* TASK TO COMPLETE: Start at the line in the entries below that contains "Click the Kaspersky Security Center logo", stop at the line that contains "Given: Open the Organize menu", and output exactly the lines in that span, both ends included.

Stored data entries:

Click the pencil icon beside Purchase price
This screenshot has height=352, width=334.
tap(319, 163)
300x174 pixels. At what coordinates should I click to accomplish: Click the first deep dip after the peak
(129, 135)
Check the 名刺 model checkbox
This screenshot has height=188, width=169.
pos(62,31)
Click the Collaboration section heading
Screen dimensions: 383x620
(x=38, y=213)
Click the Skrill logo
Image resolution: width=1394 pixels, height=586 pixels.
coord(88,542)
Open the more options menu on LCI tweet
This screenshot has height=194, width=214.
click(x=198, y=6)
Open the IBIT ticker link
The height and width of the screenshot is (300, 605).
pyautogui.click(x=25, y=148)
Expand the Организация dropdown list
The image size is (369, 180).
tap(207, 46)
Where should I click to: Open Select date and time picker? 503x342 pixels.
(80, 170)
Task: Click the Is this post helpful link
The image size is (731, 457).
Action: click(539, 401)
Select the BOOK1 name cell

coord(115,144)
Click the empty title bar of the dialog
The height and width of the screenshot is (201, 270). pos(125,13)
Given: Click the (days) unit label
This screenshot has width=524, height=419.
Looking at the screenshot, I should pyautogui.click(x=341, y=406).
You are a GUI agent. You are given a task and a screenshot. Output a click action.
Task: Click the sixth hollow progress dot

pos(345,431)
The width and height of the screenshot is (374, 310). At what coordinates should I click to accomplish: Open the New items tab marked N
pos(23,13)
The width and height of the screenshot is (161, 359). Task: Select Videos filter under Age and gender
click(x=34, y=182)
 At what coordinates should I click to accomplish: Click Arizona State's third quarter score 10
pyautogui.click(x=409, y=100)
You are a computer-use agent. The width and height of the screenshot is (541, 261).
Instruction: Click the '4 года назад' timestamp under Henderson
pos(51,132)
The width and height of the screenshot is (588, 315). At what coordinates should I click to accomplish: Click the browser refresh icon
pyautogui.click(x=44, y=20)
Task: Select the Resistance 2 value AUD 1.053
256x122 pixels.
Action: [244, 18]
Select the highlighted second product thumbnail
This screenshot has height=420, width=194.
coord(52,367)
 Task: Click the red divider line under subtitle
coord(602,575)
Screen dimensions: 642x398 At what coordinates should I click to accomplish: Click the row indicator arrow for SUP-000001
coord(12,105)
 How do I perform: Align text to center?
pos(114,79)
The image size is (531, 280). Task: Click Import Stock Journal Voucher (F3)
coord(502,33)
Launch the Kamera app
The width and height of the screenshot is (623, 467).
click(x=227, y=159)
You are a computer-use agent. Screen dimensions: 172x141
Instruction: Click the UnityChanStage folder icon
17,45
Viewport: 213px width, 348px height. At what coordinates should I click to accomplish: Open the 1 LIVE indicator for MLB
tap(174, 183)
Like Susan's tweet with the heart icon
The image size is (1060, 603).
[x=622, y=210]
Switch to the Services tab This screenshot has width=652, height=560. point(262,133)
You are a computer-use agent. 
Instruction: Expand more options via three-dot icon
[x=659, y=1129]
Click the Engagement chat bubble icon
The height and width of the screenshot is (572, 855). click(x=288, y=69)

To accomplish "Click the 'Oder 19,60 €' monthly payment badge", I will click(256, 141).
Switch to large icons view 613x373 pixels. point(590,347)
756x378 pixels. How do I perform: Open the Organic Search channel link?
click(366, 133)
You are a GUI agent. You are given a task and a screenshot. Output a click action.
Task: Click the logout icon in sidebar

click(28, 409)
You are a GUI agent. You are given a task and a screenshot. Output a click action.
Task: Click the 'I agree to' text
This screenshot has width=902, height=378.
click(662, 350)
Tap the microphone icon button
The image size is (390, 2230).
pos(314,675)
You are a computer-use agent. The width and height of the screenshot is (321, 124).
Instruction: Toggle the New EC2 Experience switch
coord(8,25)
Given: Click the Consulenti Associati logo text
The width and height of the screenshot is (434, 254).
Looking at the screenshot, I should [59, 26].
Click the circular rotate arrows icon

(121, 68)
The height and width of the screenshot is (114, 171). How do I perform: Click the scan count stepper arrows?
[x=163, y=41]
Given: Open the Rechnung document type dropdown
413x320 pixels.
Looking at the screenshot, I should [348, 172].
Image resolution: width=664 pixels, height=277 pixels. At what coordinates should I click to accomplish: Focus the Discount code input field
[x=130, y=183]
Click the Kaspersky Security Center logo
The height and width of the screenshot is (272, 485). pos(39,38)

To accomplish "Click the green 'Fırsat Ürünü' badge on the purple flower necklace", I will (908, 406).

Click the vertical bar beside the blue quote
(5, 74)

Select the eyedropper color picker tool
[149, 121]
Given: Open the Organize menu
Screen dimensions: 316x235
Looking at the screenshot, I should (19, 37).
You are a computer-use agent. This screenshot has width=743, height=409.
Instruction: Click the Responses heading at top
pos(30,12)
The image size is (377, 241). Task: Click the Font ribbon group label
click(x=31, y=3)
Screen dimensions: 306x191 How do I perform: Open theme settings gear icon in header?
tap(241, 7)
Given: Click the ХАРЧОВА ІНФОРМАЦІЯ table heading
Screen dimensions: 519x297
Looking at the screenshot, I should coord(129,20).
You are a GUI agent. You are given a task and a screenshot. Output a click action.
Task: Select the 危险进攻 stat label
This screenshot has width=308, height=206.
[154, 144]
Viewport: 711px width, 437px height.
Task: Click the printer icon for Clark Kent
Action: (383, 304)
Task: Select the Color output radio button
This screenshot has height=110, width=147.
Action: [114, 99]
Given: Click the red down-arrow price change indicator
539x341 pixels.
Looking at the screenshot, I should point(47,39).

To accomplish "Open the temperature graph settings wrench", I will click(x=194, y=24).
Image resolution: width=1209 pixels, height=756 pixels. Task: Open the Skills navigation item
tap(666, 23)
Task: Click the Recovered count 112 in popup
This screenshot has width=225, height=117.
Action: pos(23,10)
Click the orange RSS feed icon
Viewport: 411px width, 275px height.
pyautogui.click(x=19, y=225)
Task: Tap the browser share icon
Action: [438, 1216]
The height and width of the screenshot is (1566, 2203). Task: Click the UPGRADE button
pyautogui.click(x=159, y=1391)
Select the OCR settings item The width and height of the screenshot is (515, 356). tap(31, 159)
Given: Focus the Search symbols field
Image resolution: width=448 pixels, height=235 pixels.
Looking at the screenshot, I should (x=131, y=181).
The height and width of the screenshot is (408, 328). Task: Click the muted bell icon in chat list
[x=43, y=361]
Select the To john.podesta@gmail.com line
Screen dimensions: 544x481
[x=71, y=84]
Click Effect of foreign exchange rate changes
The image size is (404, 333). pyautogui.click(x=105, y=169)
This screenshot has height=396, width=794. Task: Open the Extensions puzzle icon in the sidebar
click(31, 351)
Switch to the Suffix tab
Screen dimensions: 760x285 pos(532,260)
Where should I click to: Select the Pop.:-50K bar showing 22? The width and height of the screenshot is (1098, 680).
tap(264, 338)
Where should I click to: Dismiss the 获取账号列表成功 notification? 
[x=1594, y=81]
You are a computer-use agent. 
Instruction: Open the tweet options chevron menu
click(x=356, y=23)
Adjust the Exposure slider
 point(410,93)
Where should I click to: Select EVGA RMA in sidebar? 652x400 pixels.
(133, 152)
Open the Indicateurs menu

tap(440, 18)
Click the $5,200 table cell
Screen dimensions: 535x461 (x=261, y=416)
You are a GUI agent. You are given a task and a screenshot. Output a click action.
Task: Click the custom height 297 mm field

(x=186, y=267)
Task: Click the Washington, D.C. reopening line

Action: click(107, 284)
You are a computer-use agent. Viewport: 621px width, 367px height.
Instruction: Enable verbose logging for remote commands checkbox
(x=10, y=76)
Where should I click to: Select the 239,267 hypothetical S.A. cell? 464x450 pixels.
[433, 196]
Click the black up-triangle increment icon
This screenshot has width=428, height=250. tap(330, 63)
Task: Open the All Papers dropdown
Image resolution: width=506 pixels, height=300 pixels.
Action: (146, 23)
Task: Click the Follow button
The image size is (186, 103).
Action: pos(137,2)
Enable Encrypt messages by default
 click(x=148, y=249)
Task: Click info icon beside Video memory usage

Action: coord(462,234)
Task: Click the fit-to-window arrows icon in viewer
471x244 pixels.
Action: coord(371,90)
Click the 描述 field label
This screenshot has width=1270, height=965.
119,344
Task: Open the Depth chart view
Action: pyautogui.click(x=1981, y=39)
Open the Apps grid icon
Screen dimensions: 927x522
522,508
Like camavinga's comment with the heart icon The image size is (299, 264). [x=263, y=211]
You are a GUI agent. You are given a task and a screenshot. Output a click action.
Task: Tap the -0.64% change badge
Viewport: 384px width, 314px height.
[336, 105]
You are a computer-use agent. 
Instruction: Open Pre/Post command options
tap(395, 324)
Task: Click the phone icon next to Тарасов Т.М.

* OUTPUT FOR THIS EXERCISE:
Click the Kaspersky Security Center logo
The height and width of the screenshot is (272, 485). pos(39,38)

To accomplish "Click the green 'Fırsat Ürünü' badge on the purple flower necklace", I will (908, 406).

Click the vertical bar beside the blue quote
(5, 74)

Select the eyedropper color picker tool
[149, 121]
Given: Open the Organize menu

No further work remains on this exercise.